Esa lógica clientelar no es una anécdota, es un síntoma estructural. No basta con indignarse por los operadores políticos o los altos sueldos de senadores y diputados, hay que entender cómo llegamos a esto y qué función cumple ese sistema en la reproducción del poder.

Desde la sociología política, Max Weber fue claro: el Estado moderno necesita una burocracia racional-legal, profesionales que apliquen normas generales y que no dependan del favor político. Para Weber, los funcionarios públicos no son parásitos, sino pilares del poder legítimo. El problema en Chile no es tener funcionarios, sino la captura de muchos cargos por confianza política, sin meritocracia ni carrera administrativa.

Norbert Elias, por su parte, nos ayuda a desmontar la idea de que el Estado pueda ser “parasitado” desde fuera. El Estado es una red de interdependencias construida históricamente. No hay un afuera limpio desde donde se lo pueda invadir. Todos estamos implicados, directa o indirectamente: como usuarios, trabajadores, contribuyentes, beneficiarios o críticos. Llamar “parásitos” a quienes tienen relación con lo público es una visión moralizante, clasista y funcional al desprestigio de lo común.

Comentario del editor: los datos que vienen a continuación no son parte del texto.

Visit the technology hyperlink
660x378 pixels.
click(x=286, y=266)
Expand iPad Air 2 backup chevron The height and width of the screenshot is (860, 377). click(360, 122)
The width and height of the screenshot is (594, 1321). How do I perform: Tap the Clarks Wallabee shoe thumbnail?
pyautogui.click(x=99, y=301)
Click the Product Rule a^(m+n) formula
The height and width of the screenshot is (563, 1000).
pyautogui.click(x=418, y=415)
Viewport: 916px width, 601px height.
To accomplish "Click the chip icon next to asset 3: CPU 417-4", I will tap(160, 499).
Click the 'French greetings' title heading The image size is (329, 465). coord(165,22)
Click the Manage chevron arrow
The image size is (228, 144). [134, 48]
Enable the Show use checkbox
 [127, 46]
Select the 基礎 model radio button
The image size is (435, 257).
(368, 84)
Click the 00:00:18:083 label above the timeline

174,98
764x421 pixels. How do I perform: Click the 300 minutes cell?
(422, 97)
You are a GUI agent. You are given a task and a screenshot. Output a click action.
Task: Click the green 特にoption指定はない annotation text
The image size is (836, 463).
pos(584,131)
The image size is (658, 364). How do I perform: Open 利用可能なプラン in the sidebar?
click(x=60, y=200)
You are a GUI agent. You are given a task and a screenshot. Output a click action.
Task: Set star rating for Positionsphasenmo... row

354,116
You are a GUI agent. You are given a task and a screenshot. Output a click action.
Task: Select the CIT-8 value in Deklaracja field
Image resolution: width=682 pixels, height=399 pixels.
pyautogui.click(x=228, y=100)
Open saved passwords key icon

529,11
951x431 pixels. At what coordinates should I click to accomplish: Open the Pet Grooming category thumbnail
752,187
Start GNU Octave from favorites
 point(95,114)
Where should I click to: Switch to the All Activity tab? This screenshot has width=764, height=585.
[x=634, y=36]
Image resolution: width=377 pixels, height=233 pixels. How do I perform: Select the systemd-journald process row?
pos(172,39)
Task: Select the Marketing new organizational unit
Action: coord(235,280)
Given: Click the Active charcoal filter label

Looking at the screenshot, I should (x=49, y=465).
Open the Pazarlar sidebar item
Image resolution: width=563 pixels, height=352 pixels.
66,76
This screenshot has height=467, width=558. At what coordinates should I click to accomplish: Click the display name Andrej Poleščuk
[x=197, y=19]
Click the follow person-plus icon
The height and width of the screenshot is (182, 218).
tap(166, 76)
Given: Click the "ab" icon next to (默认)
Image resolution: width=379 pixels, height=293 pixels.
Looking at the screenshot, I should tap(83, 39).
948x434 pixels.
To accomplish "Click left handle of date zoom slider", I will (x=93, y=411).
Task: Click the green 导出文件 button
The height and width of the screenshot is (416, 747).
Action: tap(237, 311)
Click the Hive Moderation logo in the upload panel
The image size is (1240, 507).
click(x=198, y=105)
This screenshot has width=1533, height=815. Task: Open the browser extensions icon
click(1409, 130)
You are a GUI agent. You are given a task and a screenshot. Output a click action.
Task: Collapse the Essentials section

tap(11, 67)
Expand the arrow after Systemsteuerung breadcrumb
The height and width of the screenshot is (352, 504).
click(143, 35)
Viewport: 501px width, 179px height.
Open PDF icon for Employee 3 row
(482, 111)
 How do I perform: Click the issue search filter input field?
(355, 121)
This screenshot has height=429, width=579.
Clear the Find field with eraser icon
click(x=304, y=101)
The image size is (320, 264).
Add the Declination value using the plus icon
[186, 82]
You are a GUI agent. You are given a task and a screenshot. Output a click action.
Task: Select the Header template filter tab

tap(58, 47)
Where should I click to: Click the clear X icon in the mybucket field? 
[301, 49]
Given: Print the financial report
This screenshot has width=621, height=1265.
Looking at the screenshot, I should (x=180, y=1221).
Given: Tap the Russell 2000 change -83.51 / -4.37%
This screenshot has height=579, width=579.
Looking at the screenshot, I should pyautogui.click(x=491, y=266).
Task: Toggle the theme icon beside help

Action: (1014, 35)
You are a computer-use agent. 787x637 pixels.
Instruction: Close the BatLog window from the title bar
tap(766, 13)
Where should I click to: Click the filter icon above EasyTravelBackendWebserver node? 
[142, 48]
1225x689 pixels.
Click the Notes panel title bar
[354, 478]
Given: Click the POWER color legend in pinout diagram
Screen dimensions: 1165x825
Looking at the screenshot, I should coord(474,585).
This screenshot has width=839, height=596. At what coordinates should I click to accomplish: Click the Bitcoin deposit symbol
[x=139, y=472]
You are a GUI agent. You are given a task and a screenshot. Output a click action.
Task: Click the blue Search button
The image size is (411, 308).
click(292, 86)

Pierre Rosanvallon, en su obra La contrademocracia, analiza cómo la desconfianza se ha vuelto una fuerza estructural en las democracias modernas. Vigilamos, denunciamos y sospechamos de las instituciones públicas, y eso no está mal en sí mismo. El problema es cuando la vigilancia se transforma en cinismo, y el cinismo en deslegitimación total. Entonces no se exige mejorar el Estado, sino eliminarlo, desmantelarlo o privatizarlo.

¿Tiene el Estado chileno prácticas cuestionables? Por supuesto. ¿Existe clientelismo político? Sí, y debe ser combatido. ¿Hay casos de corrupción y uso partidario de recursos públicos? También. Pero decir que el Estado está lleno de “parásitos” es reducir una problemática estructural a un insulto fácil, que desinforma y bloquea cualquier intento serio de reforma.

Chile necesita un Estado más eficiente, profesional y transparente. Debe limitar los cargos de confianza política, reducir los sueldos parlamentarios, y reforzar la Alta Dirección Pública. Se necesita fortalecer el rol del Estado en educación, salud, ciencia, vivienda y equidad territorial, especialmente en regiones rezagadas. No para convertir al Estado en empresa, sino para devolverle legitimidad, foco y capacidad de acción.

Un Estado débil y desprestigiado no protege a nadie, solo deja espacio para que los poderosos gobiernen sin contrapesos. El verdadero debate no es si el Estado es grande o parasitado, sino cómo hacer que funcione para todos, y no solo para algunos.

Juan Pablo Pezo Dalmazzo
Juan Pablo Pezo Dalmazzo

Sociólogo y Cientista Político, Licenciado en la universidad de Lyon 2, Maestría y Master en la Universidad de Panthéon, Sorbonne, Paris, Francia.